Tasks and exercises ::
1. In the text about Kiehl and nature, where does Kiehl live?
2. Please reproduce the text about Kiehl and nature from "If we are to" to "archetype of wholeness.", swapping "numinous" for "sacred".
3. Extend the text about Kiehl and nature past its final sentence.

==== Text for analysis

Each chapter begins with a meditation on the beauties of nature Kiehl, who resides in Santa Cruz, Calif., finds during his daily walks. In one particularly memorable account, he and a police officer stand in admiration of a gorgeous redwood tree “so tall that I must arch backward to see its top.” Standing quietly in awe, Kiehl ran his hand along the tree’s trunk,” the bark soft and fibrous.”
“The contours of the red, corrugated surface reach out to the shape of my hand,” he wrote. “Tree and I are present to the other in a state of 'being with.'”
If we are to survive, Kiehl said, we must return to our authentic spiritual roots, whether they be within our individual religious paths, or, in nature herself. We must learn to feel, to put ourselves in the places of suffering people everywhere in the planet. He offers two striking metaphors for imagining change: the cross, from Christianity, and from his own Buddhist tradition, Indra's net.
Jung perceived the cross image as a vertical-horizontal way of living; the horizontal symbolizes living in the world, and the vertical as being connected to the numinous, or spiritual, dimension. A healthy person, Jung believed, will live at the apex, where the two converge. Kiehl noted that in Jung's book Aion Christ is a symbol of the archetype of wholeness.
In Buddhism, Indra's net spreads across the universe, with highly reflective jewels placed at each intersection. Whatever is reflected at one point of the net is seen throughout the whole network.

========
==== Source data

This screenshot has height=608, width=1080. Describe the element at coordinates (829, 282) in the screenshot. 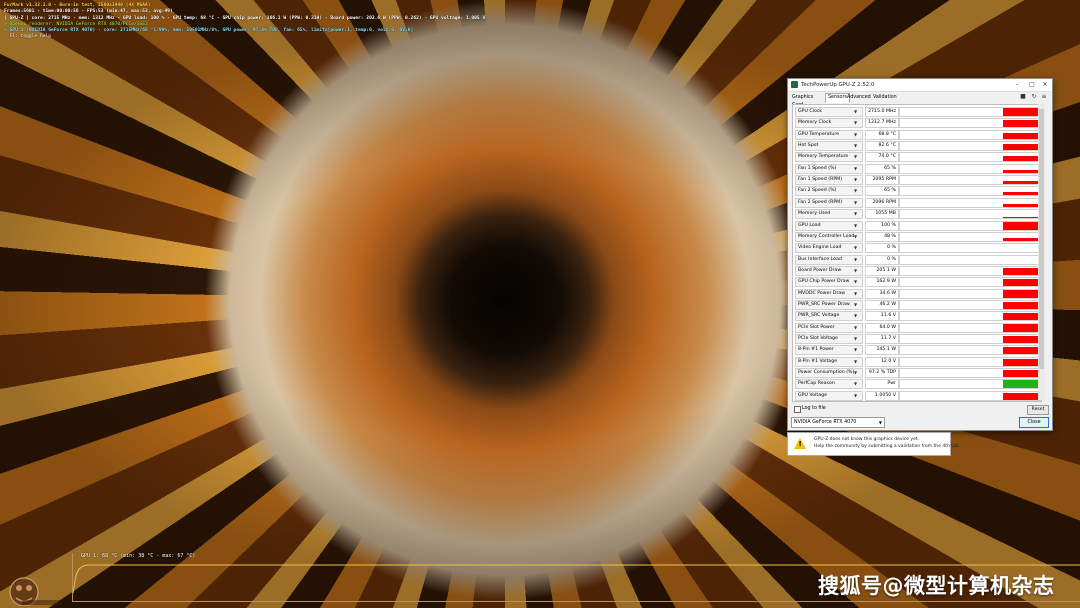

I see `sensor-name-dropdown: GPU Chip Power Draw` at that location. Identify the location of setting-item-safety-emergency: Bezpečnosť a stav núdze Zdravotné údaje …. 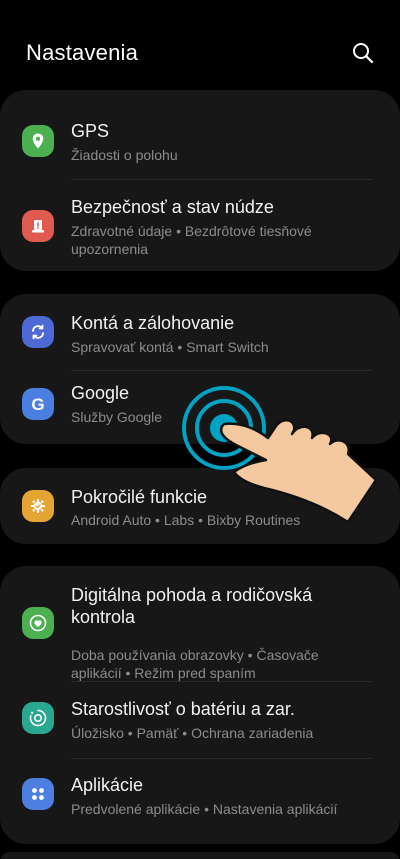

========

Written responses ::
1. Santa Cruz, Calif.

2.
If we are to survive, Kiehl said, we must return to our authentic spiritual roots, whether they be within our individual religious paths, or, in nature herself. We must learn to feel, to put ourselves in the places of suffering people everywhere in the planet. He offers two striking metaphors for imagining change: the cross, from Christianity, and from his own Buddhist tradition, Indra's net.
Jung perceived the cross image as a vertical-horizontal way of living; the horizontal symbolizes living in the world, and the vertical as being connected to the sacred, or spiritual, dimension. A healthy person, Jung believed, will live at the apex, where the two converge. Kiehl noted that in Jung's book Aion Christ is a symbol of the archetype of wholeness.

3.
“I believe this is how transformation can take place now; each individual is a jewel in the global social network, reflecting ideas, feelings, beliefs and actions,” Kiehl said, explaining that Indra's net is a story that focuses on compassionate creation rather than destruction.
Like Passionist Fr. Thomas Berry, Kiehl believes that the arts are superb vehicles for helping to create new, positive archetypal images that will touch into people's consciousness. To that end, he is working with artists and filmmakers to discover images that can strike the hearts of people on the fragile beauty of the planet, to move them to action.
Kiehl's closing message says it all: “Look within and follow the path of your heart. See the basic goodness within yourself and others. This goodness is the ultimate ground from which we all begin. Touch it and stay true to the path of compassion and you will create that world of wonder.”
Wonder that doesn’t reside in the bottom drawer, crammed with stuff, of that new bed.